> _TRY IT_
Below are records with pictures in them. Output exactly the lines from the one with "730x479 pixels." through the one with "Given: Open directory", both included, and leave every picture out; give only those lines.

[Dataset entries]
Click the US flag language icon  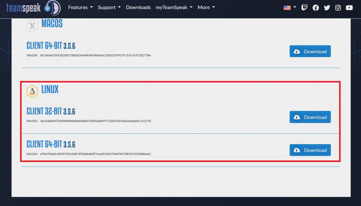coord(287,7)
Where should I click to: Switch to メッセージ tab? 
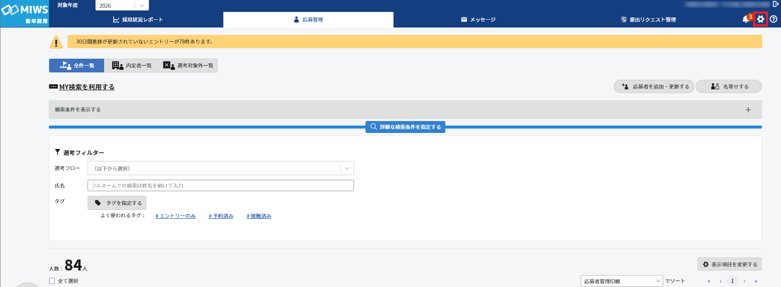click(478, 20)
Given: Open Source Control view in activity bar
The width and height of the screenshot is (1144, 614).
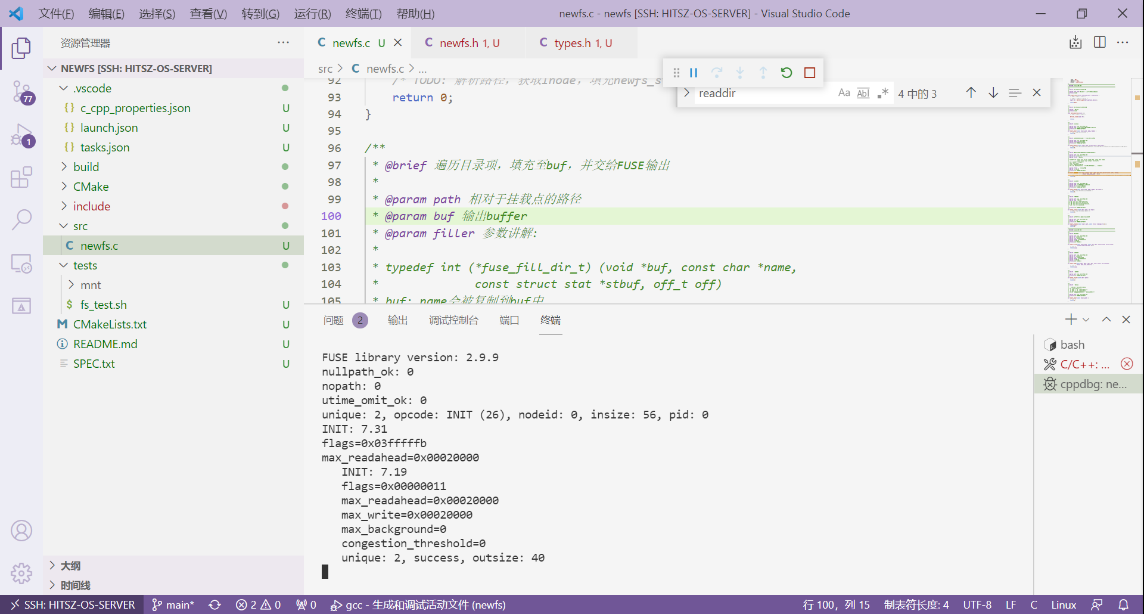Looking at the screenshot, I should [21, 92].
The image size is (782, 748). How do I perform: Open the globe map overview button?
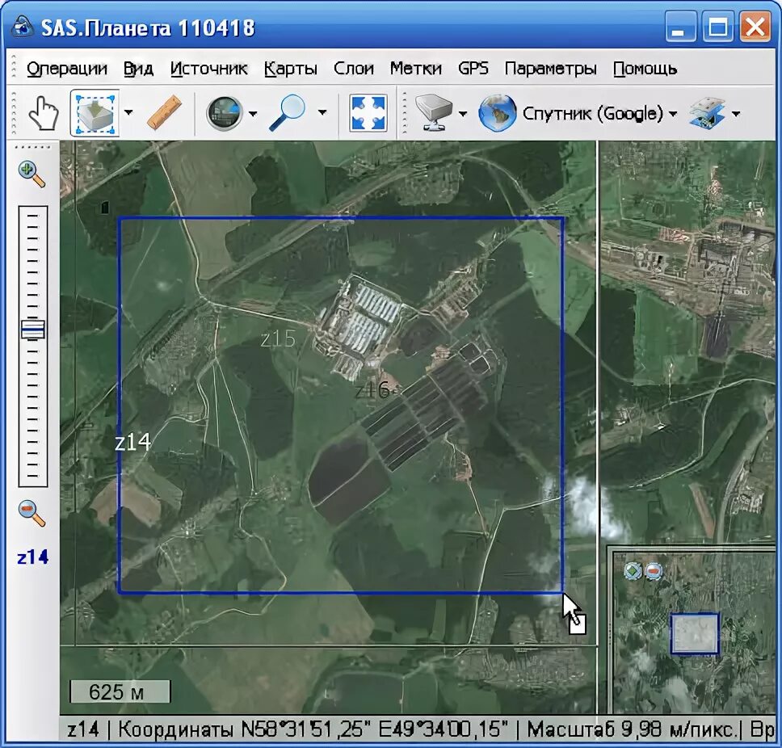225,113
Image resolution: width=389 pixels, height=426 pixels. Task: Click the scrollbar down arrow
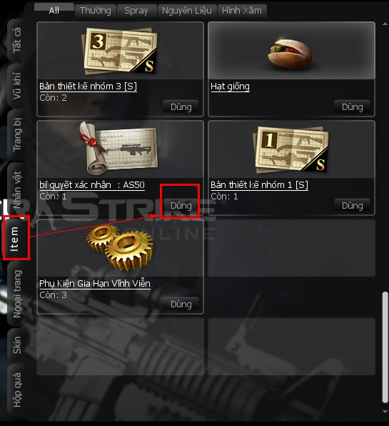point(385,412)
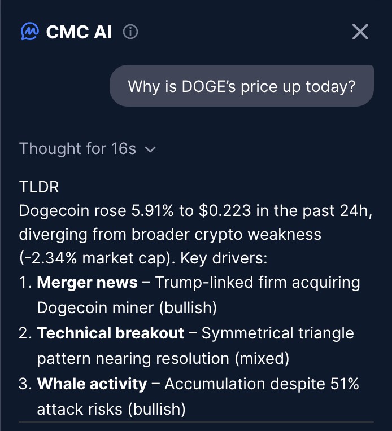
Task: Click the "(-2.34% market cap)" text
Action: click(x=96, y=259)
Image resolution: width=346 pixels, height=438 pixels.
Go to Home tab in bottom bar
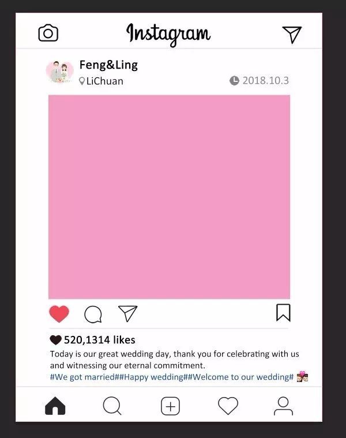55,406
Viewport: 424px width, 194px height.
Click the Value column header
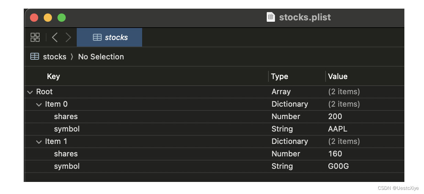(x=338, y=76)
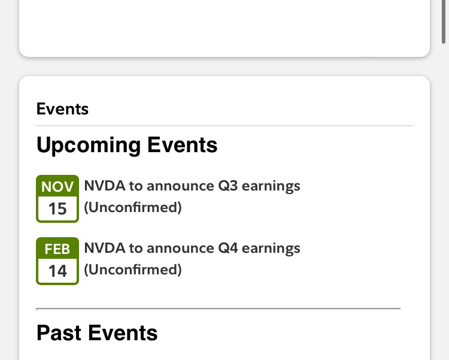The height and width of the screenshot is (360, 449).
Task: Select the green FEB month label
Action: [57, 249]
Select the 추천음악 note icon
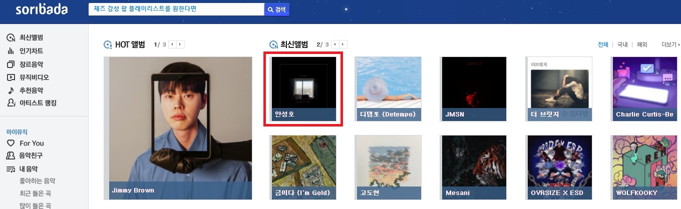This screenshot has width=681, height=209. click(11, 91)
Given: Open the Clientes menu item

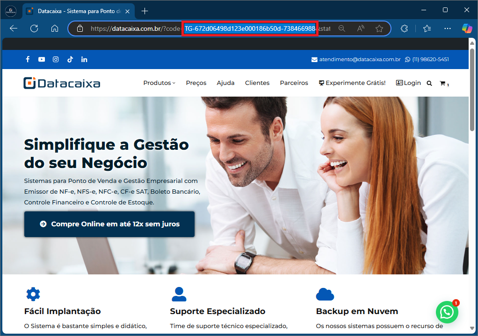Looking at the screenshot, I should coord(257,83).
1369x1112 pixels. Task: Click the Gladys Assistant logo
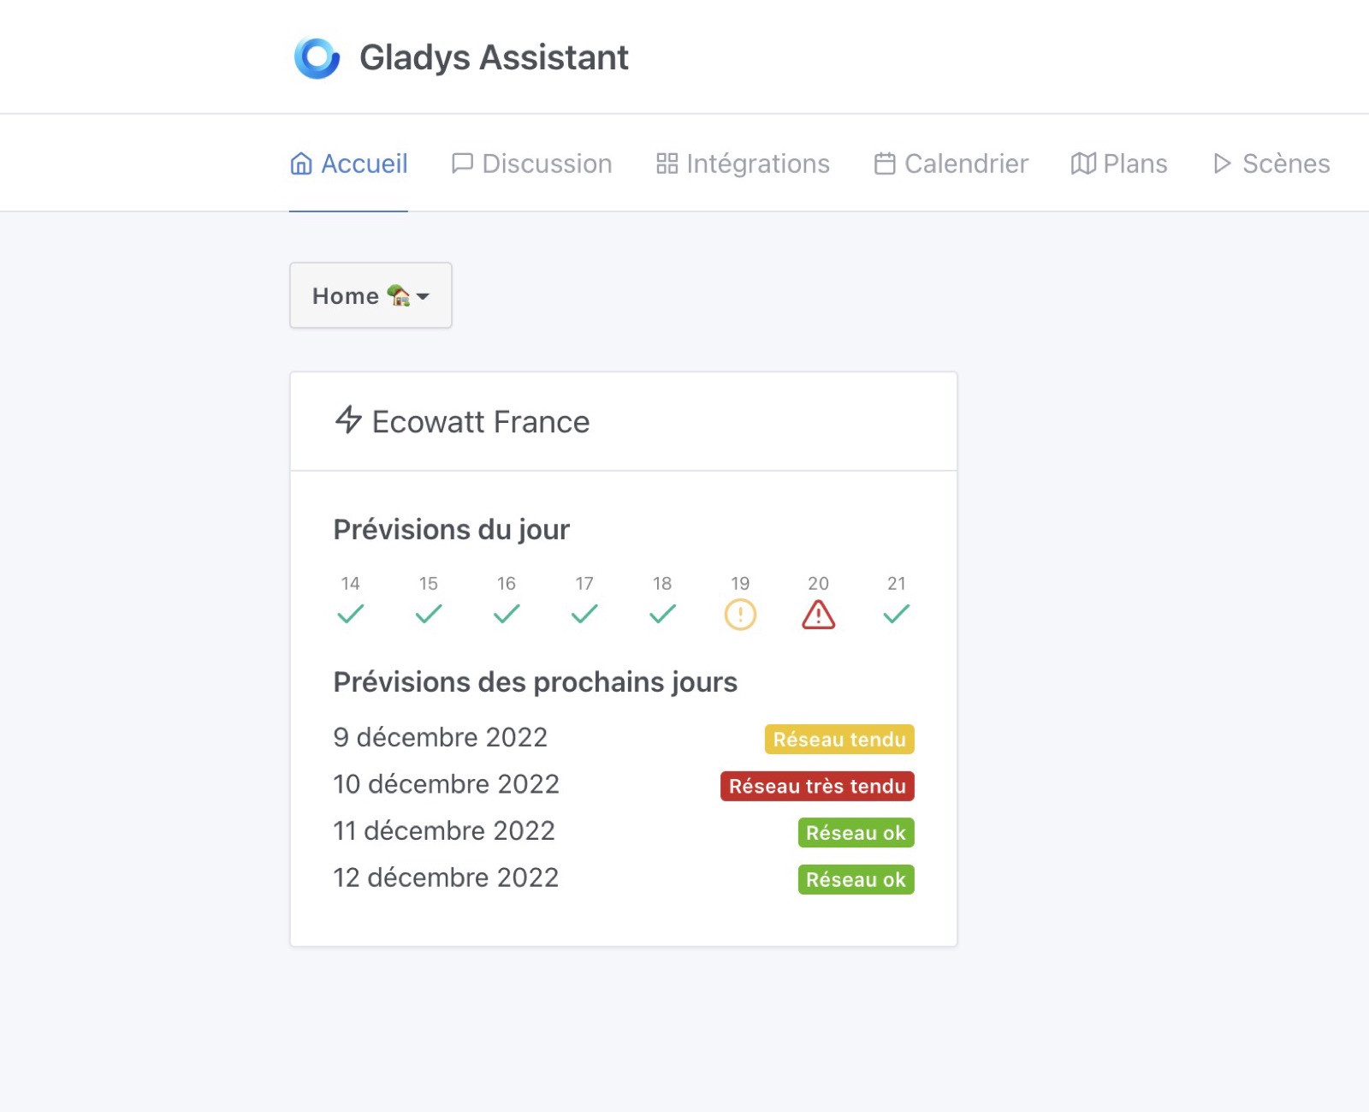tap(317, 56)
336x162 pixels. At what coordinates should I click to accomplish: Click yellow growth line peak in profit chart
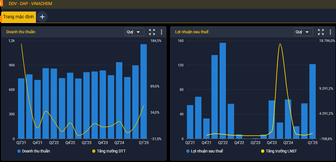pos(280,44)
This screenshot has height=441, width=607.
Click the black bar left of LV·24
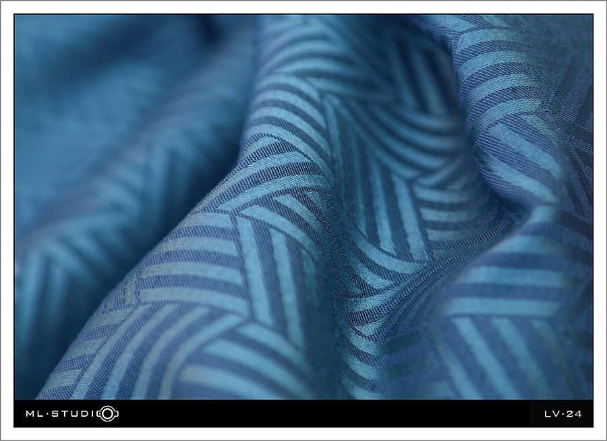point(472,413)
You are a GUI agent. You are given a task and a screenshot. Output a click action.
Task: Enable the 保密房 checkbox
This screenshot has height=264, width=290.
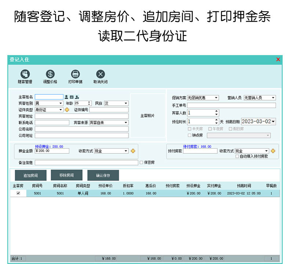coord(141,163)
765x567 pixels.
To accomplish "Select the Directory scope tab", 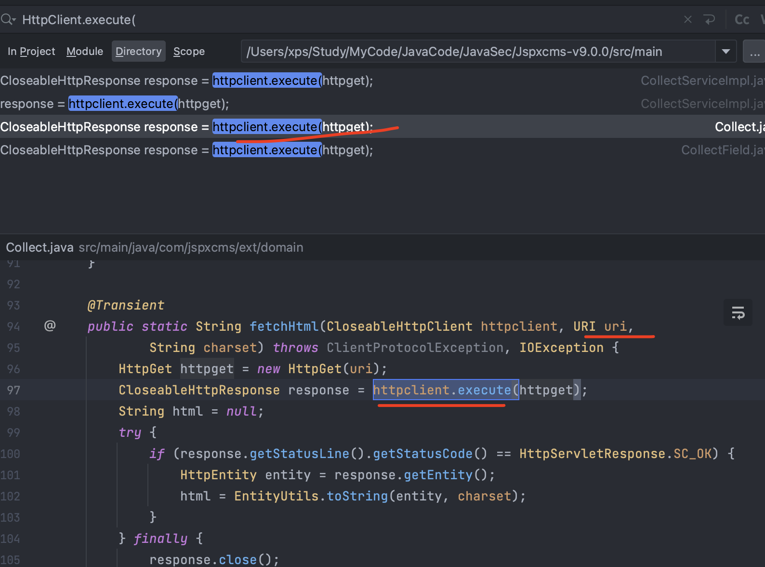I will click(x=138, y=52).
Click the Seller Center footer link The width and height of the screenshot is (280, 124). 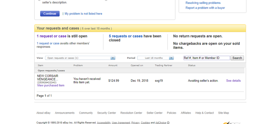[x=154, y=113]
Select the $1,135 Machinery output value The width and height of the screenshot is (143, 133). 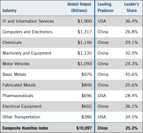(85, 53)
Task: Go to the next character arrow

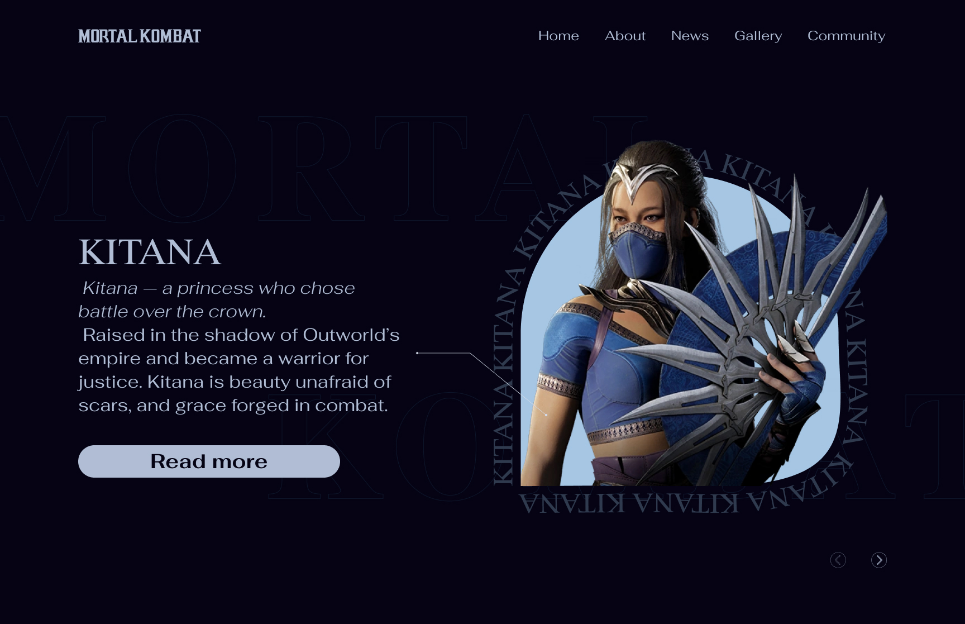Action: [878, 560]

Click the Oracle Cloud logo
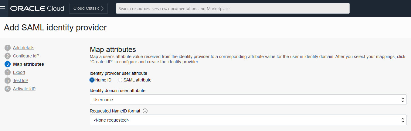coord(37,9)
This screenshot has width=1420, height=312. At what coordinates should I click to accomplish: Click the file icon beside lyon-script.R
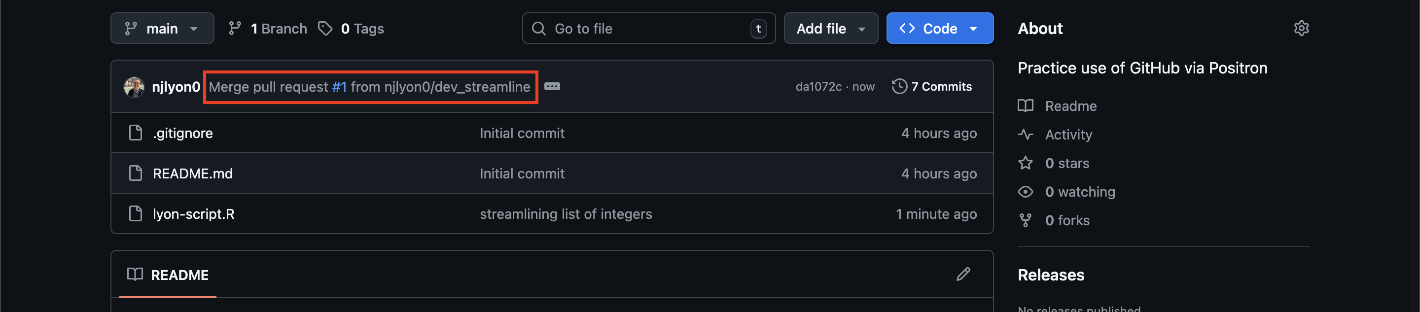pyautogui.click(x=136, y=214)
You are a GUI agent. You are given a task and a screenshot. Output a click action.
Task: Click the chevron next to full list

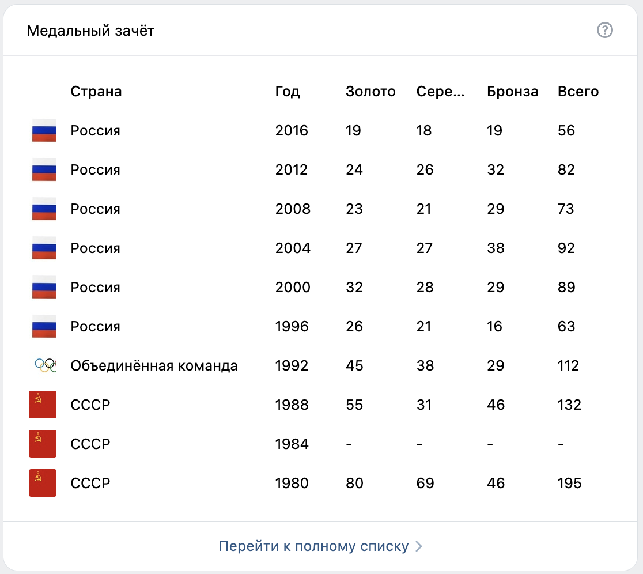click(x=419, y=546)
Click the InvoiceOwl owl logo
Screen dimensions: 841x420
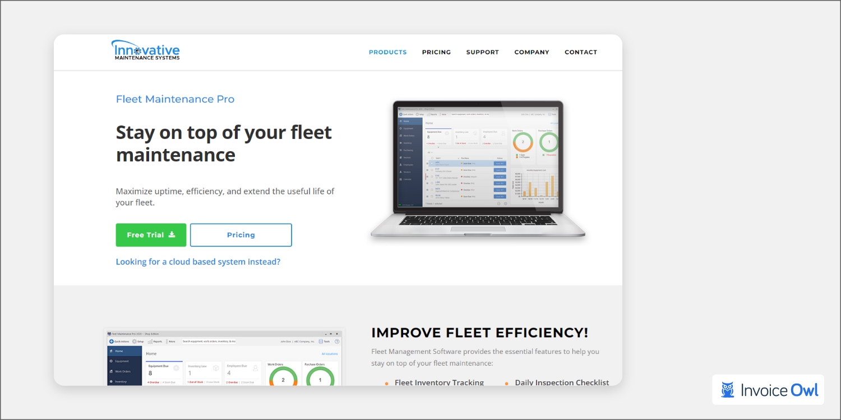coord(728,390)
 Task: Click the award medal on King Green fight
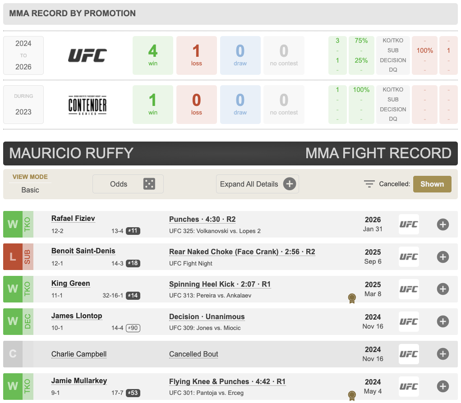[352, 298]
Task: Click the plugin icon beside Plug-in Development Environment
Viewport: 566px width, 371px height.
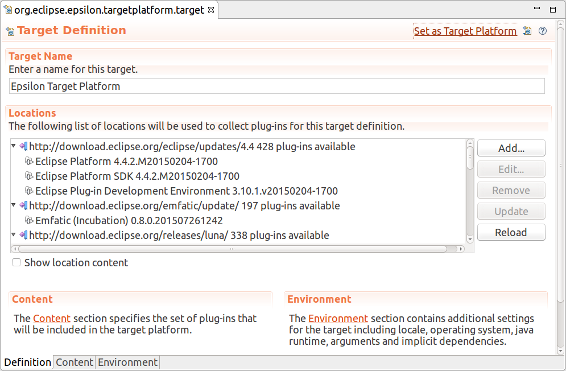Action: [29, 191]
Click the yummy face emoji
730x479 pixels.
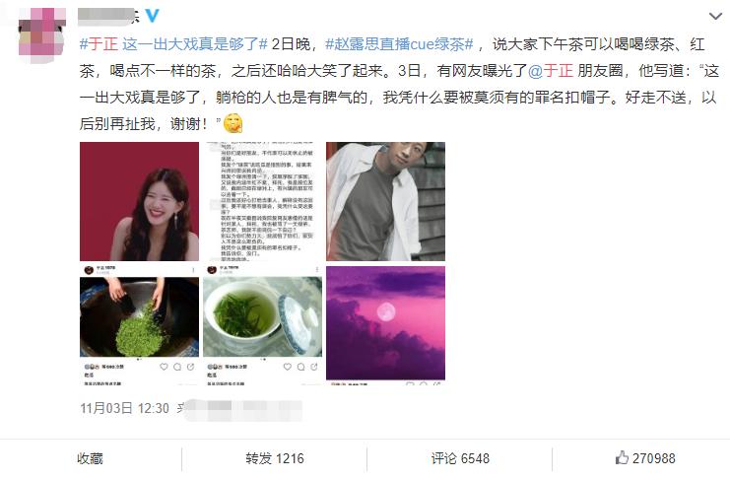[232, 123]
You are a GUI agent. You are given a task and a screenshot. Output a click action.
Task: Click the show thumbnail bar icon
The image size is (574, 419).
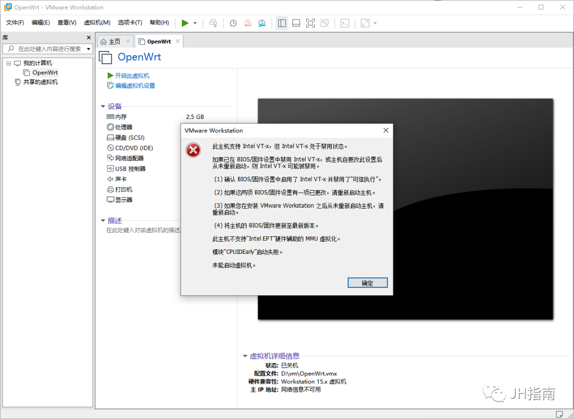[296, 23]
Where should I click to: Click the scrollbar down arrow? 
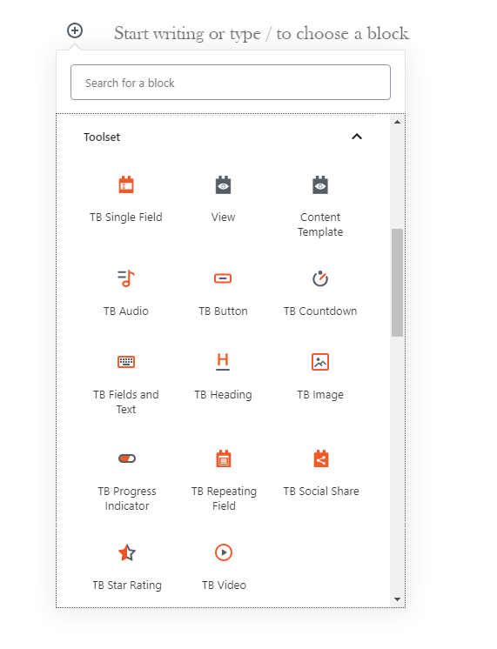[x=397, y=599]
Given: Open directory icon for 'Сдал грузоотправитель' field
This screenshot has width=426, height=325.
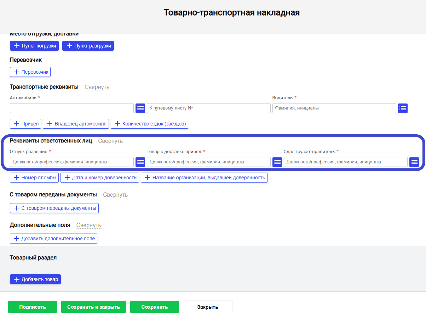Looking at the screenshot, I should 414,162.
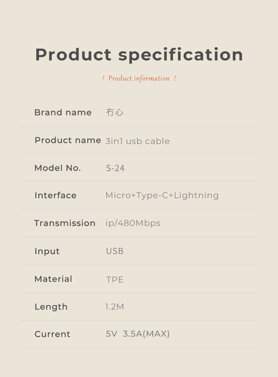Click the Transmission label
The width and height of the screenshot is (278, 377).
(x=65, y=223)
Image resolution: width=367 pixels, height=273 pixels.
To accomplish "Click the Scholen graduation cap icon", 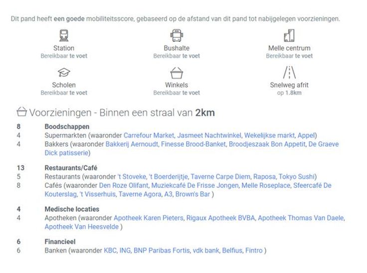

> _YOUR RESPONSE_
730x479 pixels.
[232, 123]
You are a GUI agent. You are given a task and a screenshot. Output a click action.
Task: Click the show thumbnail bar icon
The image size is (574, 419).
[296, 23]
Where should I click to: Click the scrollbar down arrow? 
[x=397, y=599]
Given: Open directory icon for 'Сдал грузоотправитель' field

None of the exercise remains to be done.